Recent evolutions in the regulations bring more stringent requirements to the satellite end of life operations. Such requirements as passivation were not initially foreseen in the current on-orbit architectures whereas the fluidic passivation of the tanks generally lead to unusual thrusters behaviour. This study focuses on the management of the under-efficiency of the thrusters during this end of life operation. Thanks to an identification and filtering method, the objective is to monitor the balance of the system and to secure the passivation phase. Some end-of-life feared events are, not exhaustively, temporary gas bubbles, permanent drop of thrust or complete loss of force. Associated torque variations could be largely out of the range of the attitude controllers and, without ground intervention, lead to the loss of the satellite due to overrate, permanent unavailability of TM/TC link or drop of electrical power. The proposed method consists in monitoring the thrusters efficiency from the ground, using the information available in the telemetry. This allows detecting an anomaly on the propulsion subsystem, identification of the faulty thruster as well as evaluation of the under performance. The implementation is not dependent of the satellite architecture, as long as the thrusters commanded pulses are available in the telemetry and the rotation rate remains steady.

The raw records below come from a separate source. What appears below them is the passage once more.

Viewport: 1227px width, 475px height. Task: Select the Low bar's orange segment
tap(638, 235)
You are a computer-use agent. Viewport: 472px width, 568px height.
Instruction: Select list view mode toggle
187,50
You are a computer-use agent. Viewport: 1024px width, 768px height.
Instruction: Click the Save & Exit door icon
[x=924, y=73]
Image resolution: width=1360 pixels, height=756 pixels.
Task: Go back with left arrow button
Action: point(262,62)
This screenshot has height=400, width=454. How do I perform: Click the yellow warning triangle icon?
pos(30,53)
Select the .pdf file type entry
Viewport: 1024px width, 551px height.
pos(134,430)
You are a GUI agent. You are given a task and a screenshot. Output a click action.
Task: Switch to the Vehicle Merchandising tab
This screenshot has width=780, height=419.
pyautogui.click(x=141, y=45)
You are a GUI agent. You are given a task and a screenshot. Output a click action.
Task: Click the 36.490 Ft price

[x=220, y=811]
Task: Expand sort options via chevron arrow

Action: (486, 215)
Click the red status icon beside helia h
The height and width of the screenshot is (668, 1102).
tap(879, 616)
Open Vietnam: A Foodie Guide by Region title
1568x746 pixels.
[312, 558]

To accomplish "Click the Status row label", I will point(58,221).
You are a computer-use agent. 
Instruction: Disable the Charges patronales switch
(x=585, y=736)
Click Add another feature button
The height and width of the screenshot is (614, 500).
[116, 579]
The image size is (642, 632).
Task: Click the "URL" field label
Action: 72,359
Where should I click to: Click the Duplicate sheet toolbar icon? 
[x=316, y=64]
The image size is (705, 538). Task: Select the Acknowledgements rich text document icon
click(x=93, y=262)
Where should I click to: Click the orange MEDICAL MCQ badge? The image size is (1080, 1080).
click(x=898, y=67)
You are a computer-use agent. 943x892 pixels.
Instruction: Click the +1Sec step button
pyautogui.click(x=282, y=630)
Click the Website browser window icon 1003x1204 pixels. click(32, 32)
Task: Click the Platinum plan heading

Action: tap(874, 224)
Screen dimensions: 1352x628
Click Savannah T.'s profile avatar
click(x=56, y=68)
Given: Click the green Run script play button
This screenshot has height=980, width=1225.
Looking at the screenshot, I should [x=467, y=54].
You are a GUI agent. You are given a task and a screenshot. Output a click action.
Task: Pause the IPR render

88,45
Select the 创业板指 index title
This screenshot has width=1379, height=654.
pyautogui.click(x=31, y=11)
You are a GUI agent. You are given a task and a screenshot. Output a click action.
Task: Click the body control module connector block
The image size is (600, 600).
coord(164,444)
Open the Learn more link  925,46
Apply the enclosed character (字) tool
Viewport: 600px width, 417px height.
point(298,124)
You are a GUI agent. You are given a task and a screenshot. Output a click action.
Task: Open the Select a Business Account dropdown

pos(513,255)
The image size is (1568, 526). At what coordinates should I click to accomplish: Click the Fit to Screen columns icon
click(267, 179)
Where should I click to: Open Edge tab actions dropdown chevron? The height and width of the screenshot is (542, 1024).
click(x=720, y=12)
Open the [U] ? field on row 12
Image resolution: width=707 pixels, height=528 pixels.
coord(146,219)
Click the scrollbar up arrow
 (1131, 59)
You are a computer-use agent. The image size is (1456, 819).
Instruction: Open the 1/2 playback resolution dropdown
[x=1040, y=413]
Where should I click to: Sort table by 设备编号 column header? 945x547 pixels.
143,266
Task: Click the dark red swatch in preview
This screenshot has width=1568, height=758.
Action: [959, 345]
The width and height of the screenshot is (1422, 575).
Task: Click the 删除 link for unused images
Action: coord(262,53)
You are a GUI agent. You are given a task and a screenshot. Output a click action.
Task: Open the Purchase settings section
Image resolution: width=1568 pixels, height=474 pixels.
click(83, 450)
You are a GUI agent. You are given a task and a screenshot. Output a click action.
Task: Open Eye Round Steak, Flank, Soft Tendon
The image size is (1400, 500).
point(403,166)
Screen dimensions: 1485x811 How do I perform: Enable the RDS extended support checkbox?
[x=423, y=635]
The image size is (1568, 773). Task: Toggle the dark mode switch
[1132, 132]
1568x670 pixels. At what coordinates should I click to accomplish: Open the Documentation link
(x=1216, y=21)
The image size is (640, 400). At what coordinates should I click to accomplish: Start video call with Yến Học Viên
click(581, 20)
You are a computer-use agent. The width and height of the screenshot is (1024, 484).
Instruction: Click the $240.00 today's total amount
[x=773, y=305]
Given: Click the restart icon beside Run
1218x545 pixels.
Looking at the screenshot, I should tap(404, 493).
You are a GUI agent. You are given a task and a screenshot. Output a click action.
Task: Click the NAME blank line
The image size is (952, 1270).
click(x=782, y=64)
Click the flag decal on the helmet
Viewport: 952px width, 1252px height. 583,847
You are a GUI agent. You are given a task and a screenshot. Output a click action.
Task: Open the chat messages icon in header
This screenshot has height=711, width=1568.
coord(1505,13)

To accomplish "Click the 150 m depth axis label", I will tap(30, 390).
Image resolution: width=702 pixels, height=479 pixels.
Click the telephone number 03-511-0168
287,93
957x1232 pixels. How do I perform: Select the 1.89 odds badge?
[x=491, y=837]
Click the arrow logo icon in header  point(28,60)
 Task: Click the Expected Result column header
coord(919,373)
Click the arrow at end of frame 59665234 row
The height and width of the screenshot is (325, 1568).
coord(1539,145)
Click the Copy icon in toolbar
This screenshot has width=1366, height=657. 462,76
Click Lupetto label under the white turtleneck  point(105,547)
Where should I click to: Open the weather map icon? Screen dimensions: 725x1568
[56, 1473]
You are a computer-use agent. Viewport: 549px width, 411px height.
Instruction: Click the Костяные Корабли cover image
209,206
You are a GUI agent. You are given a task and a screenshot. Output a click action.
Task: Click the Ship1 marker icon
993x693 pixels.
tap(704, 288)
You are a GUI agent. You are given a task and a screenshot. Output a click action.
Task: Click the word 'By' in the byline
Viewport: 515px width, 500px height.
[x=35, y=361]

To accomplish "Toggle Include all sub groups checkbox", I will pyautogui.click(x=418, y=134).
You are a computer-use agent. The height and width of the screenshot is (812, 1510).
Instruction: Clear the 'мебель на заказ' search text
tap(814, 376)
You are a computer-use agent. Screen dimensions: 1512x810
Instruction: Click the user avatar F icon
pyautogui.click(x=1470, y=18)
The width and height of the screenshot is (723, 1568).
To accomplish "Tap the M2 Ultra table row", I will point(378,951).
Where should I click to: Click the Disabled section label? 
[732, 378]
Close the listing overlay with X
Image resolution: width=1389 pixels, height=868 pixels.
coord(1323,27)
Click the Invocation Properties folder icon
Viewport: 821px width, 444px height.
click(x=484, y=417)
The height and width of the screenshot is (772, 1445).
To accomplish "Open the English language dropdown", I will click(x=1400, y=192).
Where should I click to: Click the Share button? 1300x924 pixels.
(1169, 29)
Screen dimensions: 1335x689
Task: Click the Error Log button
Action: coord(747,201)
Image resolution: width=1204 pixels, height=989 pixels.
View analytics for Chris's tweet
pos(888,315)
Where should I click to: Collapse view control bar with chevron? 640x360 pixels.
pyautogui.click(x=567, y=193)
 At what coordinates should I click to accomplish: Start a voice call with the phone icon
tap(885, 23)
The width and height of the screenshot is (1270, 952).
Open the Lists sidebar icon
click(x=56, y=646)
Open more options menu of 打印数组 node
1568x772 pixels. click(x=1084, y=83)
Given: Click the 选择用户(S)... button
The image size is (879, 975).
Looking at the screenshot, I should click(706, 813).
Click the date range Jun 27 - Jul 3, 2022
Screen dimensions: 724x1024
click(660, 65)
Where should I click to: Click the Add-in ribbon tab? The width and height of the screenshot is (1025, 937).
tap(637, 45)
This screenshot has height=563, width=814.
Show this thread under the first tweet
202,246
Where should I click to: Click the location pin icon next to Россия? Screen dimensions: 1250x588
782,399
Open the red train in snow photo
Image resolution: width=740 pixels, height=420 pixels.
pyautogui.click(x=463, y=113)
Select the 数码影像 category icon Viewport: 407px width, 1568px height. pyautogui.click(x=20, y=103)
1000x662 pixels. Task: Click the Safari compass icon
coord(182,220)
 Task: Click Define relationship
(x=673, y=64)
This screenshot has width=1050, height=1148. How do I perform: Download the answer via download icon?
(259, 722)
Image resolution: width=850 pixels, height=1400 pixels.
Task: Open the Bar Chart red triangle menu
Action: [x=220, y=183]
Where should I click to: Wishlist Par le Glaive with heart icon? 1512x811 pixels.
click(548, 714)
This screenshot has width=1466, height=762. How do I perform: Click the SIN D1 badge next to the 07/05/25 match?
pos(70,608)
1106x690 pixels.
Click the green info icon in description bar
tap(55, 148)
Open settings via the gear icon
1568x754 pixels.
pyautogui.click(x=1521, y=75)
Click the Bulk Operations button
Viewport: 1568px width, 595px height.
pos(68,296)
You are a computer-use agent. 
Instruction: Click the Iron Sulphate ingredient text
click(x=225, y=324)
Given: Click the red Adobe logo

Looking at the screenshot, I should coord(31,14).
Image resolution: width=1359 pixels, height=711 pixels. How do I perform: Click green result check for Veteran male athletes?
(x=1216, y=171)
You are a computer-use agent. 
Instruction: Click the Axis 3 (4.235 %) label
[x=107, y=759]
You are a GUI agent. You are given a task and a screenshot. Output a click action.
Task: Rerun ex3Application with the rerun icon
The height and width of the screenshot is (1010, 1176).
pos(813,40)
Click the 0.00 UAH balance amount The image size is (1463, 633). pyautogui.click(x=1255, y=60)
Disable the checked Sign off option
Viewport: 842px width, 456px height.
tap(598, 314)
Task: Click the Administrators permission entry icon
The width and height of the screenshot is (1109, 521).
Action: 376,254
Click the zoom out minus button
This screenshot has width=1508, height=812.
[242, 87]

The identification and filtering algorithm has been tested on simulation tool with various thrusters configurations and for different missions (Telecom, LEO satellites). It proved to accurately evaluate the thrusters efficiencies, although several forces were out of the nominal range. As an experience, the real telemetries from the telecommunication satellite Telecom-2C have been processed. Although some parts of the telemetry were missing, failures have been identified on the expected thrusters. The failure scenario has been cross-checked using temperature data from the thermal probes and pressure data. In addition, this monitoring will be applied for the passivation of the microsatellite Demeter in December 2010.